Your task: Go line by line through the data below, counting each one that has "computer", and give the final count only.

*** Input for this task ***

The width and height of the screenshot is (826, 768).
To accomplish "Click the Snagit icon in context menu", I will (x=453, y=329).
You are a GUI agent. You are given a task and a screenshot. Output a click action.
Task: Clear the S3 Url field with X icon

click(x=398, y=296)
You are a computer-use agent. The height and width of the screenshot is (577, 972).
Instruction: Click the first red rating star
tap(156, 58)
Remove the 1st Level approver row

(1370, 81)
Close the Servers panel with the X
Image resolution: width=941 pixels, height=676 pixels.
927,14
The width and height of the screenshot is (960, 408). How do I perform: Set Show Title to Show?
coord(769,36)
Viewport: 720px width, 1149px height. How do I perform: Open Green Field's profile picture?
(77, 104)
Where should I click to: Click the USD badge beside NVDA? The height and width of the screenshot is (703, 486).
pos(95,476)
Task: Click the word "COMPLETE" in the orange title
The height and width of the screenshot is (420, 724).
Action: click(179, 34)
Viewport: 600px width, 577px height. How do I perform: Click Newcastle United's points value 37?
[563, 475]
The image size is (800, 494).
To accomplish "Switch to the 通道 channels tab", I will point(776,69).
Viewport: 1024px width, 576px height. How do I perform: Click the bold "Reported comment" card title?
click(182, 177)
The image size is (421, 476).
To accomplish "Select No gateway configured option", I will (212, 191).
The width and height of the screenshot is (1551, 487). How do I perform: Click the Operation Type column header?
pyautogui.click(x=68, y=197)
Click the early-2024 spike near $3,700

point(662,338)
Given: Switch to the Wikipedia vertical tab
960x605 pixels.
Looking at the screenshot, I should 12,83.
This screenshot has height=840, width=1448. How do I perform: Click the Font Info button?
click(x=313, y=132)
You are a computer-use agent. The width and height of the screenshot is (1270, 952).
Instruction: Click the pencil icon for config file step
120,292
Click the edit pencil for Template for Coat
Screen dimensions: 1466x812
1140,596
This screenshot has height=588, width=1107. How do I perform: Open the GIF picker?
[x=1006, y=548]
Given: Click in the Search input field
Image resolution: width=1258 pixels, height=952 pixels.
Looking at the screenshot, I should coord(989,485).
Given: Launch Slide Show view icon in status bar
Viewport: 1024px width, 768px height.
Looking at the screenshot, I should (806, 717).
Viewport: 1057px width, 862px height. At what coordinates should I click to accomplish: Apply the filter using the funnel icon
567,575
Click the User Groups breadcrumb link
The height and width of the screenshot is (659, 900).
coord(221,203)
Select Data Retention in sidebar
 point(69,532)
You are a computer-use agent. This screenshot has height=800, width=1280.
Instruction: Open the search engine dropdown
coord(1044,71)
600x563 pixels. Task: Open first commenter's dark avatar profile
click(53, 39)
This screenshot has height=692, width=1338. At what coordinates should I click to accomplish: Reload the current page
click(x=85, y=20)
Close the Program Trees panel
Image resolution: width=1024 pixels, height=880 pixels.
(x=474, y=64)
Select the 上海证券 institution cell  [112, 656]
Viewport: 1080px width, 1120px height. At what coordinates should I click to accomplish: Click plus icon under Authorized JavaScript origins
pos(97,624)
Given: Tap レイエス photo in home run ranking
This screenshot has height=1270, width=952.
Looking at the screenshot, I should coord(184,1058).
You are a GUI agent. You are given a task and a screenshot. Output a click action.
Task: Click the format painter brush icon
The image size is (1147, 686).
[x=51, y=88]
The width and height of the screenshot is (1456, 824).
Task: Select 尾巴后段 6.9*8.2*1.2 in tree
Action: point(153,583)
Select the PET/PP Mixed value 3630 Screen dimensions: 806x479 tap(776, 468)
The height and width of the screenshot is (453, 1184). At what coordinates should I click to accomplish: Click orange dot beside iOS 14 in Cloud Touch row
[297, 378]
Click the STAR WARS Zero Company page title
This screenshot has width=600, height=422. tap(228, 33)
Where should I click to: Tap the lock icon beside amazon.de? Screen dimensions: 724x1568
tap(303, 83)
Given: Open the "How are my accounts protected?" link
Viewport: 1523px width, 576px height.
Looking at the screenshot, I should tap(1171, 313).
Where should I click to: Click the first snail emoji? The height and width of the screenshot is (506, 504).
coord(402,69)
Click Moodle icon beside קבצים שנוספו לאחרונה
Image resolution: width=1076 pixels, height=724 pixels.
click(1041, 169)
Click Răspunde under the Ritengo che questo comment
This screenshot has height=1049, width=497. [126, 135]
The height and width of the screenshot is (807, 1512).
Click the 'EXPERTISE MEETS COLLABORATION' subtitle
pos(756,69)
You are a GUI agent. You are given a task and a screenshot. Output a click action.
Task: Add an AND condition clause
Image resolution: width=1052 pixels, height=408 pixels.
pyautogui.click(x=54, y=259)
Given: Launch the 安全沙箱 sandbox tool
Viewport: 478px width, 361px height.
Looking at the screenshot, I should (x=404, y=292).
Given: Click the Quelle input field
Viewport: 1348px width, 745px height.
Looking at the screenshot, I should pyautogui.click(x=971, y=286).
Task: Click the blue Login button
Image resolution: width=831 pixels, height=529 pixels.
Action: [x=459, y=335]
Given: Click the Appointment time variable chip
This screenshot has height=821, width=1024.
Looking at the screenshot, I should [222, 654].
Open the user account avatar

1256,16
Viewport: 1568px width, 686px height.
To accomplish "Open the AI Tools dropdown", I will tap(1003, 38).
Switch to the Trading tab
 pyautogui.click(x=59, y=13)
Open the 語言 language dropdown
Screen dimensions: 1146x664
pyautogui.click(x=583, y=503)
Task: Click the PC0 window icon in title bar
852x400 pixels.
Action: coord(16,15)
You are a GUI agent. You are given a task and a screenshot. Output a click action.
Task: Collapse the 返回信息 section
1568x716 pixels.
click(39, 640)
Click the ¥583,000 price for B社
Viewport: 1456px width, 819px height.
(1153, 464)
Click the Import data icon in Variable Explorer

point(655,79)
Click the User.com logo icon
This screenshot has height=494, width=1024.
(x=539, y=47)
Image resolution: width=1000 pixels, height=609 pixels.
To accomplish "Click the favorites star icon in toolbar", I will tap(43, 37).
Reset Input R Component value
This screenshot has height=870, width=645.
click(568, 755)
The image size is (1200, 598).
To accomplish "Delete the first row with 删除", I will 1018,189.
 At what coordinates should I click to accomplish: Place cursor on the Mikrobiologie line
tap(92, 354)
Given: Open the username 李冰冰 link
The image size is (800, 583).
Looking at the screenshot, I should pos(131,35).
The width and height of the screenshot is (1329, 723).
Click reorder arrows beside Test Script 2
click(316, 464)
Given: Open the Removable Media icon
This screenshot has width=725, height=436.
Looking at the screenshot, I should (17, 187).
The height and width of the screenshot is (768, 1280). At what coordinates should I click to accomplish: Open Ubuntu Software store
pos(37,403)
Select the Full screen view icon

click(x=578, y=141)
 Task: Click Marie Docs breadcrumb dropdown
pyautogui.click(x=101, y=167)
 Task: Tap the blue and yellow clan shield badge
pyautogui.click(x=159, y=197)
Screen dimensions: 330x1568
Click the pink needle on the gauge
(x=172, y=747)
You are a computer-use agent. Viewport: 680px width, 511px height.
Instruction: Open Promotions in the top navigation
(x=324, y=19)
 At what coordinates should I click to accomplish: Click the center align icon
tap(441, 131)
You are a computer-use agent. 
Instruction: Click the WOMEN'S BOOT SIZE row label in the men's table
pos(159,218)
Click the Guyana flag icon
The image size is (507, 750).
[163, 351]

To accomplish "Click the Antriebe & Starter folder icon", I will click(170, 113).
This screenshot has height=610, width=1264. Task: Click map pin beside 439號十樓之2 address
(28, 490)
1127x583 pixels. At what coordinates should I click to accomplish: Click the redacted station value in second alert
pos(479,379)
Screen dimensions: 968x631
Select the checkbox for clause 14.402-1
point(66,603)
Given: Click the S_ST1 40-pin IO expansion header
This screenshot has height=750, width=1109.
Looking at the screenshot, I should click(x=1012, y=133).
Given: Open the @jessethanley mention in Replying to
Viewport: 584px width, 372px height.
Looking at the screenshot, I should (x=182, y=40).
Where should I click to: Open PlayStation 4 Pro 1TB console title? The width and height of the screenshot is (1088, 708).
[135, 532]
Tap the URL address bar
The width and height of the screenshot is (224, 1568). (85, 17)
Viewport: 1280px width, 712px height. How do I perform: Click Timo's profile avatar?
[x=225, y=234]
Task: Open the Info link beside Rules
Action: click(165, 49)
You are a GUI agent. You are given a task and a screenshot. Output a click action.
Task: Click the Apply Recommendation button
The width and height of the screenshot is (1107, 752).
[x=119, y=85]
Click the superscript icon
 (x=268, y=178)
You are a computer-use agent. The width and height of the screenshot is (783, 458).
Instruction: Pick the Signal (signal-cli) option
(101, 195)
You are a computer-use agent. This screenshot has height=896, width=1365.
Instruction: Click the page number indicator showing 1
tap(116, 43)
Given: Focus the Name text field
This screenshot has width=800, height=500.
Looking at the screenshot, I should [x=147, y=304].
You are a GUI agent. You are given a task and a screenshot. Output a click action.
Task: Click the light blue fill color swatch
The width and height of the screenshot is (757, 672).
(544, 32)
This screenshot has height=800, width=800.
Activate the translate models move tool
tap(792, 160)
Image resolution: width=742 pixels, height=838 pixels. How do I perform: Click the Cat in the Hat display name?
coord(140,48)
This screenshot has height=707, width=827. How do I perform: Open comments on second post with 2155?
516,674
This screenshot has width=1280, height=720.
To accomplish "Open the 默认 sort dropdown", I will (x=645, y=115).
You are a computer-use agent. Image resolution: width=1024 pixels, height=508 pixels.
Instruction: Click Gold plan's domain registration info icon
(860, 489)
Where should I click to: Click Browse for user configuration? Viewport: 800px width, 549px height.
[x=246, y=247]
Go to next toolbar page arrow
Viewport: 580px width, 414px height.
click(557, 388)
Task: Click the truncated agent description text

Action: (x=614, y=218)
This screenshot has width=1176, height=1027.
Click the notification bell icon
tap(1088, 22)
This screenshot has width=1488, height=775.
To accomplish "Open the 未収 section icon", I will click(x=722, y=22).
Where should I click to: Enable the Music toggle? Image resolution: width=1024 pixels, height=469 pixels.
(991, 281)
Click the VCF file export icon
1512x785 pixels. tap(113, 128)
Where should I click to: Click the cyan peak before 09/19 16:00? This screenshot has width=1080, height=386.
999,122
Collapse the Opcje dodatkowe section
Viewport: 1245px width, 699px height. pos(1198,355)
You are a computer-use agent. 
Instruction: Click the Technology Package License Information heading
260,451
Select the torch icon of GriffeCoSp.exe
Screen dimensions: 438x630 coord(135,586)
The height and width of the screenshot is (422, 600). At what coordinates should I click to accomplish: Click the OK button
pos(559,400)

*** End of Input for this task ***

Completed task: 9